# Description of the task
Reproduce the entries shown below only from the line with "Instruction: Toggle Bold text formatting" down to the line with "Open the 設定", keeping both end lines and copying each one exactly.

# Source information
▬▬▬▬▬▬

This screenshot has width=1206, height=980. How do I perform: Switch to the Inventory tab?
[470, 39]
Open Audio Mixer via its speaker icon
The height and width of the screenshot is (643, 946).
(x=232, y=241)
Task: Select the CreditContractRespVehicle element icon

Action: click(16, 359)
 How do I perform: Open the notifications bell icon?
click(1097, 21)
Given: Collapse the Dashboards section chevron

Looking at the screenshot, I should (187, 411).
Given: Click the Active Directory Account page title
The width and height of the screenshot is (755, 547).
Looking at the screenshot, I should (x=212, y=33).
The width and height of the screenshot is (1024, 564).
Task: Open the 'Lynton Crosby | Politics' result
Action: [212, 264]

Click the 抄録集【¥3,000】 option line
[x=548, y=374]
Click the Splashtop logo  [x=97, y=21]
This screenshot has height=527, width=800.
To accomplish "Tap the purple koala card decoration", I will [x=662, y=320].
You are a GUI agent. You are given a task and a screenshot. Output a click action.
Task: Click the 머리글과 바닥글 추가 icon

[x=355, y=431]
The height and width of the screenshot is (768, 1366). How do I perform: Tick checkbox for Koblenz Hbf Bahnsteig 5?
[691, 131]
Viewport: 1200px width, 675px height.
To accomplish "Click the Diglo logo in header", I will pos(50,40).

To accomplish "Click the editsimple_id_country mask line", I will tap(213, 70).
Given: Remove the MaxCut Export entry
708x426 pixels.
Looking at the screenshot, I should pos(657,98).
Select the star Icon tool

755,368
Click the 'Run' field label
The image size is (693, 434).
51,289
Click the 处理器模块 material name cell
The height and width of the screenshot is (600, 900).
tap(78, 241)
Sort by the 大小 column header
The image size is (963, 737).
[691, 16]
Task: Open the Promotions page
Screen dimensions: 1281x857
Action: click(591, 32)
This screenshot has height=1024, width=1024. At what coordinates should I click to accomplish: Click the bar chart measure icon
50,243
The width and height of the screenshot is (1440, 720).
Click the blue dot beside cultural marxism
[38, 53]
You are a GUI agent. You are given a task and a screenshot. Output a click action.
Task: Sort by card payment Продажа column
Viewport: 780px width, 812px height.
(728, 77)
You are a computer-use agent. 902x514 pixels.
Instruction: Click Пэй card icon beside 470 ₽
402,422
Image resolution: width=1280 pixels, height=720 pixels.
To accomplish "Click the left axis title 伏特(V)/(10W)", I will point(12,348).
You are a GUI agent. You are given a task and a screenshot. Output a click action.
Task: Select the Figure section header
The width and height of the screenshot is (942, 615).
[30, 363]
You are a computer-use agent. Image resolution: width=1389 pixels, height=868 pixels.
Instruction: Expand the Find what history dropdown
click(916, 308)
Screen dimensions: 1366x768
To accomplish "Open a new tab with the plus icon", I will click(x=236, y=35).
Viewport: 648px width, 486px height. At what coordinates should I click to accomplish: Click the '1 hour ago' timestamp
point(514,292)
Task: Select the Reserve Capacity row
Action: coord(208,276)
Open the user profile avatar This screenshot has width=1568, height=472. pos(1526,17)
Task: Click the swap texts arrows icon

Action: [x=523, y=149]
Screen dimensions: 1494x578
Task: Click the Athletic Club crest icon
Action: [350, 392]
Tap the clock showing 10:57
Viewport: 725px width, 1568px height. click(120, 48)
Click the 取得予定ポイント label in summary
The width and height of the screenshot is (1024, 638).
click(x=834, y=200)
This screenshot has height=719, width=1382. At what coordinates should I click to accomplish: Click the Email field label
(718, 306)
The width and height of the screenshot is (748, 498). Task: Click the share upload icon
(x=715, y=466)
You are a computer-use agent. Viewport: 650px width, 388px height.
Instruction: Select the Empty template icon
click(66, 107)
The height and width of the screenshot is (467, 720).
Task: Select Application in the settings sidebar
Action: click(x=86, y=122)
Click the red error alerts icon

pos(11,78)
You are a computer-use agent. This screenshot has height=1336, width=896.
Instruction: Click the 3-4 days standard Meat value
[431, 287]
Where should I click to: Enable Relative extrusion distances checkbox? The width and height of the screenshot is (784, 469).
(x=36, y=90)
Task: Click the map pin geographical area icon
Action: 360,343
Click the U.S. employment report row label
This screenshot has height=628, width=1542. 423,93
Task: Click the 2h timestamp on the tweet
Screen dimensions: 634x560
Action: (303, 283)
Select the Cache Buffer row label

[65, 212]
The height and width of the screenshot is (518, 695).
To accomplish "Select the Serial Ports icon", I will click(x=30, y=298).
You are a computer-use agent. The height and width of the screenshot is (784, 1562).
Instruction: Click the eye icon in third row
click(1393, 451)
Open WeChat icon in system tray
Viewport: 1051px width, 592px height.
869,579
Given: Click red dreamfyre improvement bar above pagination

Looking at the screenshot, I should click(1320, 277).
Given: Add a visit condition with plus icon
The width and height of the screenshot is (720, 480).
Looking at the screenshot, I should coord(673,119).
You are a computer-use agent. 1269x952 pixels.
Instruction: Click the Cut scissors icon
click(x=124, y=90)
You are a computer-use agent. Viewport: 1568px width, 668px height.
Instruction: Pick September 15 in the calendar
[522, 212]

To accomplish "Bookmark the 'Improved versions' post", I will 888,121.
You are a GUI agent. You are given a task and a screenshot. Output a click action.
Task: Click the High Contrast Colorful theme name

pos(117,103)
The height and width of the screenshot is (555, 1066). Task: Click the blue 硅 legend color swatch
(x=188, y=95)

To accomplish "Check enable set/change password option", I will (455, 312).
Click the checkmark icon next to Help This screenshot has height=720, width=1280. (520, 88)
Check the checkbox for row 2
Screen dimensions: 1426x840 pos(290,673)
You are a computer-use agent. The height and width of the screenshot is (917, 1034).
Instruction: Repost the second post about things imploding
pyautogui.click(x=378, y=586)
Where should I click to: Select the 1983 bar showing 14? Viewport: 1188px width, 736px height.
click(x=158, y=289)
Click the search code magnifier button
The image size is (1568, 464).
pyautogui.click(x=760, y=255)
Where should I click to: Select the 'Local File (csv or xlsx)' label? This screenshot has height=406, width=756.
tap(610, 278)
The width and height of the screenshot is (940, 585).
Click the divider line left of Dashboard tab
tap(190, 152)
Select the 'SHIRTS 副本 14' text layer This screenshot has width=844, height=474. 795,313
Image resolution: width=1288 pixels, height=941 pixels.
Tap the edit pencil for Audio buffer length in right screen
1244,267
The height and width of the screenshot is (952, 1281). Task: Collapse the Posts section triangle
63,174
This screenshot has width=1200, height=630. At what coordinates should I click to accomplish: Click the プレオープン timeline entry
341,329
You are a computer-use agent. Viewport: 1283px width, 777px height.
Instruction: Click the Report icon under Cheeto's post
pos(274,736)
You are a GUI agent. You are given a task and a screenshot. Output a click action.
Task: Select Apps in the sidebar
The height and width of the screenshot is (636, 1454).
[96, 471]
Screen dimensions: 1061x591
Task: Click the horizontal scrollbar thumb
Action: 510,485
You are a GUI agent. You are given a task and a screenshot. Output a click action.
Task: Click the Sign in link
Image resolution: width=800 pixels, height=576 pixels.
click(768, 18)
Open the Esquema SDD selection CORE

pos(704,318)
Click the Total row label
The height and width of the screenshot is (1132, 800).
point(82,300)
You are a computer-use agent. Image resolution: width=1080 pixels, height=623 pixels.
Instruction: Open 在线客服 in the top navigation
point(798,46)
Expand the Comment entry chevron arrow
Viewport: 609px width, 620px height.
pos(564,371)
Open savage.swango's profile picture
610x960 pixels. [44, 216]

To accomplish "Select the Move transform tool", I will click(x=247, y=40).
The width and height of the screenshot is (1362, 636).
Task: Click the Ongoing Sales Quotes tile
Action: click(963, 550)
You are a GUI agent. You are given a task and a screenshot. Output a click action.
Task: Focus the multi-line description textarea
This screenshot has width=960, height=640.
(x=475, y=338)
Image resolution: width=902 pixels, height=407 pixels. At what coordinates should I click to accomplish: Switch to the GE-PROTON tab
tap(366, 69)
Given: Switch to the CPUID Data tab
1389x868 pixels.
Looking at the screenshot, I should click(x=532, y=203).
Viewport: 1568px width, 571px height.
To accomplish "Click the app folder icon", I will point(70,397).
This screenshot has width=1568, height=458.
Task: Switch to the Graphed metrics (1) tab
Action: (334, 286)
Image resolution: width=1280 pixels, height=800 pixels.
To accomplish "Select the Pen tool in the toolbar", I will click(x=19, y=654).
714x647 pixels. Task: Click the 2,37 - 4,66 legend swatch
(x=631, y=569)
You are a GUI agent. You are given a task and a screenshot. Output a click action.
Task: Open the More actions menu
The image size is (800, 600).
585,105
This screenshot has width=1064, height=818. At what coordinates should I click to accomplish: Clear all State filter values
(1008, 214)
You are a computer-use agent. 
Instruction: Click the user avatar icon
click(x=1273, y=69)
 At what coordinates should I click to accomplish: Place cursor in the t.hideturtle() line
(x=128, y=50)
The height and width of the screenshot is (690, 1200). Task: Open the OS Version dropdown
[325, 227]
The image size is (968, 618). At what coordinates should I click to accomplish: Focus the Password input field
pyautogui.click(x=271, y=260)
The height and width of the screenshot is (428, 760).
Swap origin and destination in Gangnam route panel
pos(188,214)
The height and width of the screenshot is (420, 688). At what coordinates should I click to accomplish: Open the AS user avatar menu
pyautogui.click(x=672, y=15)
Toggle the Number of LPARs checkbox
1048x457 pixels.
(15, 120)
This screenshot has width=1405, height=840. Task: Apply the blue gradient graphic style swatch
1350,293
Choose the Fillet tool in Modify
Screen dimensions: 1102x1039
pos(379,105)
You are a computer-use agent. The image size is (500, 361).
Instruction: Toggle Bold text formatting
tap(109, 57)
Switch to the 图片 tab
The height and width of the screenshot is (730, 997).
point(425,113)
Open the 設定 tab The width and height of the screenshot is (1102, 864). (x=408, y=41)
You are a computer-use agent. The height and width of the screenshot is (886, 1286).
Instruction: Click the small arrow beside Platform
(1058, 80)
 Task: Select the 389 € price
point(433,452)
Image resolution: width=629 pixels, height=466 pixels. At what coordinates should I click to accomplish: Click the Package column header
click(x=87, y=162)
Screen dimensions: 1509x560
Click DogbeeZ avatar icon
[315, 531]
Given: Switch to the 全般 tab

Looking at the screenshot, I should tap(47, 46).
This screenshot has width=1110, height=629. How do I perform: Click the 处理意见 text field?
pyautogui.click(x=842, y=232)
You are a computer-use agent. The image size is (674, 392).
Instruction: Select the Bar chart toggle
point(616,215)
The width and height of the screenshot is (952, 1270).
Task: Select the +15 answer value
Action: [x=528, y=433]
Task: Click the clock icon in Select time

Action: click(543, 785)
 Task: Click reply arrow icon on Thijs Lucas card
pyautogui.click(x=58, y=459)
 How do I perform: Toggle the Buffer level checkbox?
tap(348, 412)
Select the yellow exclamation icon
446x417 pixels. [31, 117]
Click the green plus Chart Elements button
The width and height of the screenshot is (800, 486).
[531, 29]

▬▬▬▬▬▬

# Written solution
Instruction: Toggle Bold text formatting
tap(109, 57)
Switch to the 图片 tab
The height and width of the screenshot is (730, 997).
point(425,113)
Open the 設定 tab The width and height of the screenshot is (1102, 864). (x=408, y=41)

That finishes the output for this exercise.